As Bocas de Leão em Veneza



Ainda hoje podemos vê-las espalhadas em alguns pontos de Veneza, apesar de serem da época da Serenissima Reppublica de Veneza. Podemos encontra-las ainda bem conservadas no Palácio Ducal, nos muros da Igreja de S. Maria delle Visitazione alle Zattere (no sestiere Castello) e na Igreja de Moisés em San Marco. São muito semelhantes às atuais caixas postais. Eram de pedras de mármore na qual estava esculpida a cara de um leão com boca aberta. Era através dessa que as pessoas deviam introduzir a folha de papel com  sua denúncia escrita. Os chefes do bairro ( capi di sestieri) tinham acesso à parte de trás e assim podiam recolher todas as denúncias lá postadas.

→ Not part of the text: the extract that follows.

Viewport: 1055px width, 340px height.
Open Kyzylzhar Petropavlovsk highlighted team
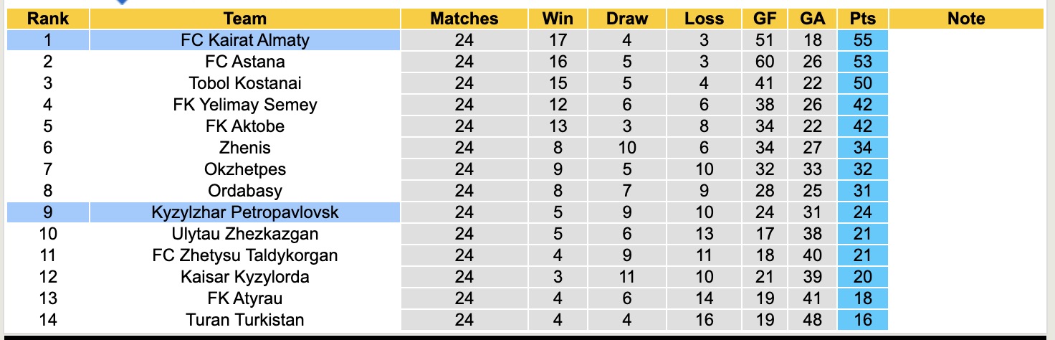point(244,212)
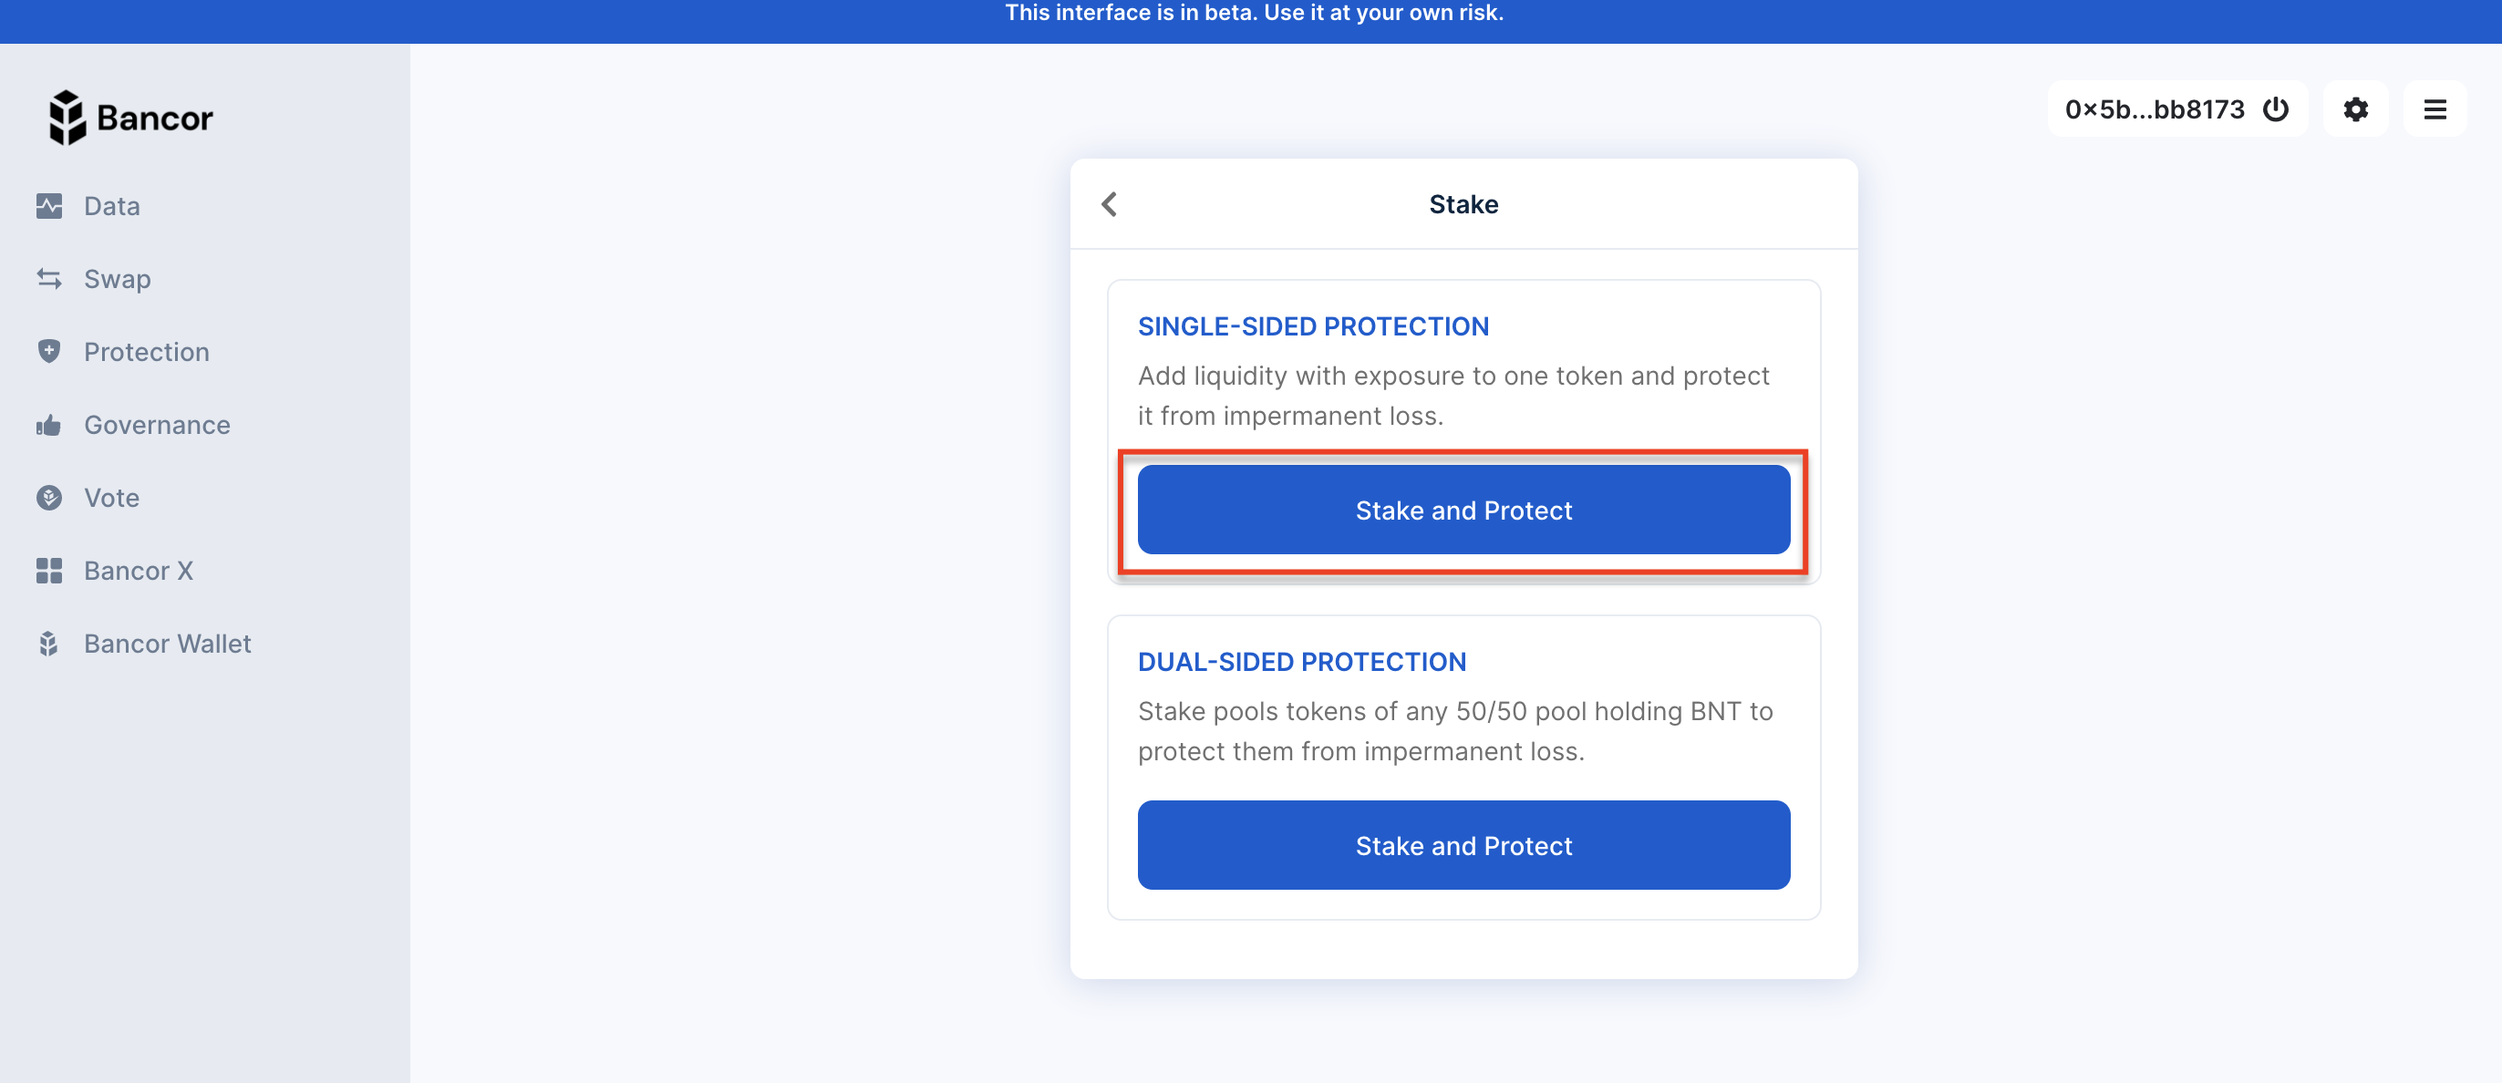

Bocca di Leone a Chiesa di San Martino

Depois de um golpe de estado de Baiamonte Tiepolo, ocorrido em 1310 foram construídas as primeiras bocas de leão, ou como eram então conhecidas, simplesmente por bocche, para receber as denúncias secretas, escritas em uma folha de papel que ali seriam inseridas. Essas podiam ser para vários tipos de crimes ou contravenções:  atentados à saúde pública, evasão fiscal, blasfêmia, homossexualismo e especialmente traição e tramas contra o sistema de estado. Algumas dessas denúncias não tinham qualquer cunho de verdade, eram feitas devido a inveja ou ódio de uma pessoa para com outra. Entretanto, em outras ocasiões essas denúncias salvaram a segurança da Sereníssima.

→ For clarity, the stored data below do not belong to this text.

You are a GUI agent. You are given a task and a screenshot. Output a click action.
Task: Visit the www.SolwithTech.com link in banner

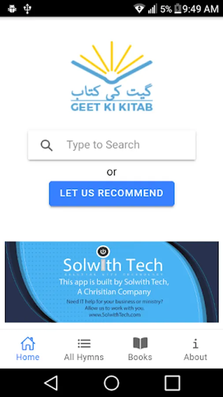coord(115,315)

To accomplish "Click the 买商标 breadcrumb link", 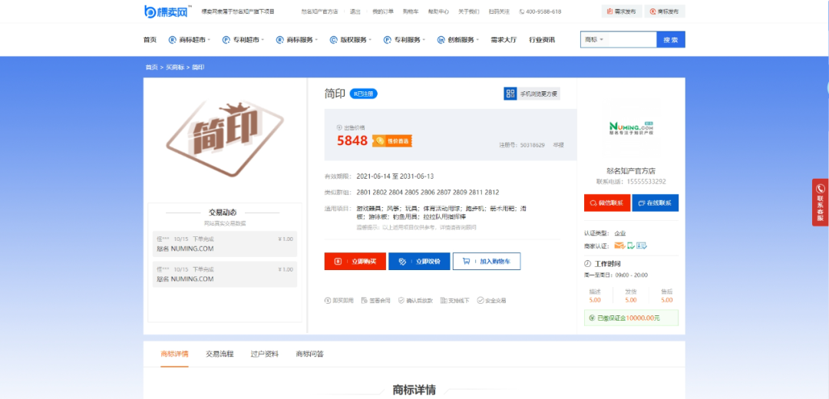I will pos(176,68).
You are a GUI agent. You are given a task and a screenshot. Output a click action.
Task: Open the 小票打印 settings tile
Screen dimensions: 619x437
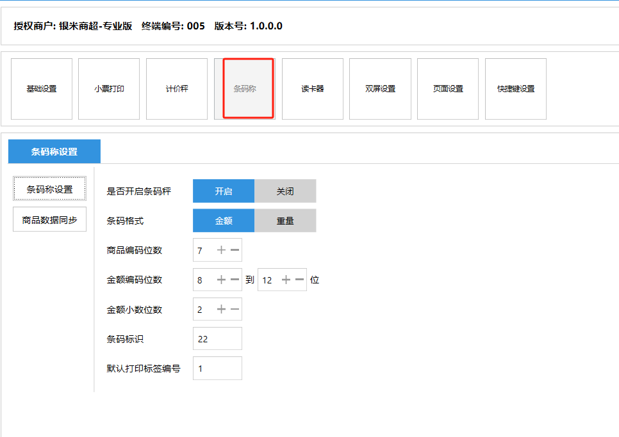coord(109,89)
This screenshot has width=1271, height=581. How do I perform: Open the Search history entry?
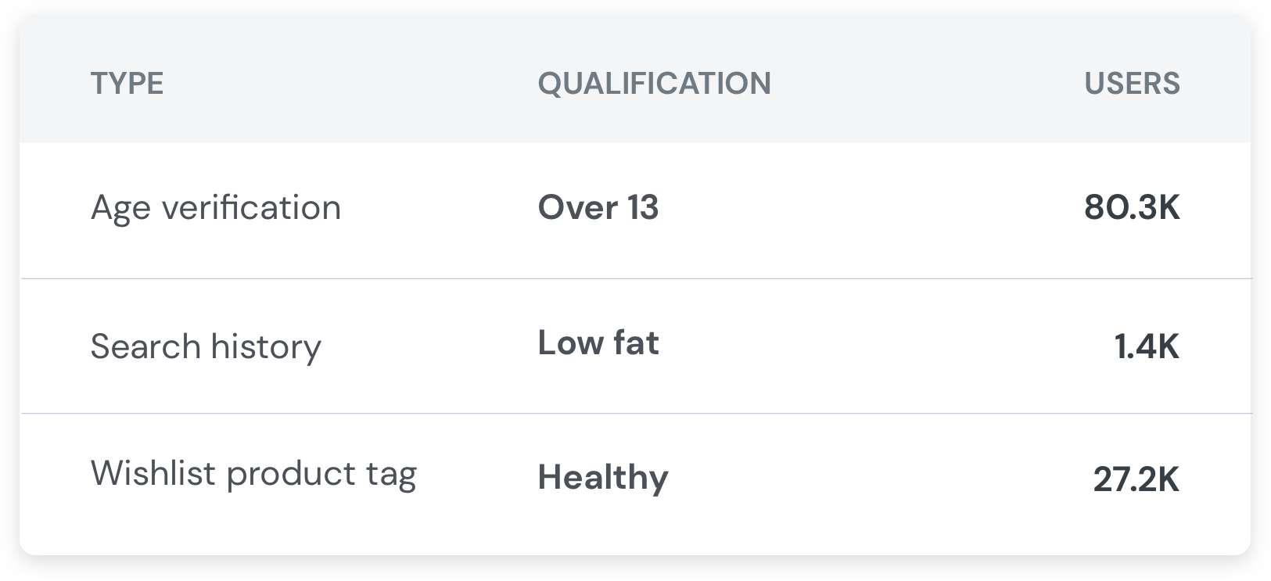pyautogui.click(x=206, y=346)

Os membros do temido Consiglio dei Dieci, um grupo de nobres eleitos com a função de zelar pela ordem e segurança do estado, só acolhiam as denúncias anônimas quando estas diziam respeito aos assuntos muito importantes que se referissem a segurança da república, assim mesmo somente depois da decisão ser aprovada por cinco sextos dos seus membros votantes. Não era assim muito fácil, como a princípio se pode pensar, para acusar qualquer pessoa. No ano de 1387 o Consiglio dei Dieci ordenava que as acusações anônimas através de carta, sem a assinatura do acusador e sem testemunhas sobre o assunto relatado, deviam ser queimadas sem dar a mínima conta da acusação. No ano de 1542 foi decretada uma outra lei sobre o uso dessas bocas de leão, a qual estabelecia que as denúncias só seriam aceitas se nelas fossem citados ao menos três testemunhas presentes no fato denunciado. As denúncias mais perigosas eram aquelas que se referiam a traição ou conspirações contra o estado. Neste caso, mesmo sem testemunhas as denúncias eram acolhidas pelo Consiglio dei Dieci que providenciava imediatamente para interrogar o suspeito. Depois de acertadas as medidas começava o seguimento do denunciado com a sua frequente prisão preventiva. O acusado podia ficar encarcerado nas prisões conhecidas com I Piombi (O chumbo) o nos Pozzi, construídas em 1591, por até dez meses esperando a sentença. Essas prisões estavam localizadas no sótão do Palácio Ducal e por serem cobertas por chumbo deram o nome ao local. No verão o calor era escaldante. Por motivos óbvios dificilmente alguém conseguia escapar dessas prisões. Somente um fato é relatado o do famoso Casanova que dali se evadiu na noite entre 31 de outubro e 1 de novembro de 1756, escapando através desse teto de chumbo, contando com alguma ajuda interna. I Pozzi (os poços) no entanto eram muito piores pois sofriam com as variações das marés que ocasionavam alagamentos no seu interior tornando os locais úmidos e insalubres. Naquela época eram normais as torturas com a finalidade de arrancar confissões dos suspeitos. Alguns prisioneiros preferiam confessar por crimes nunca cometidos.
Através desse sistema de denúncias secretas foi possível descobrir muitos crimes que sem ela jamais seriam descobertos a tempo, com graves consequências para a república. Por outro lado é bem possível que muitos acusados e encarcerados seriam inocentes.
O Consiglio dei Dieci entretanto procurava ser escrupuloso na aplicação da lei e investigava bastante para esclarecer os fatos, com clareza e justiça, para não culpar ninguém à base de  suspeitas.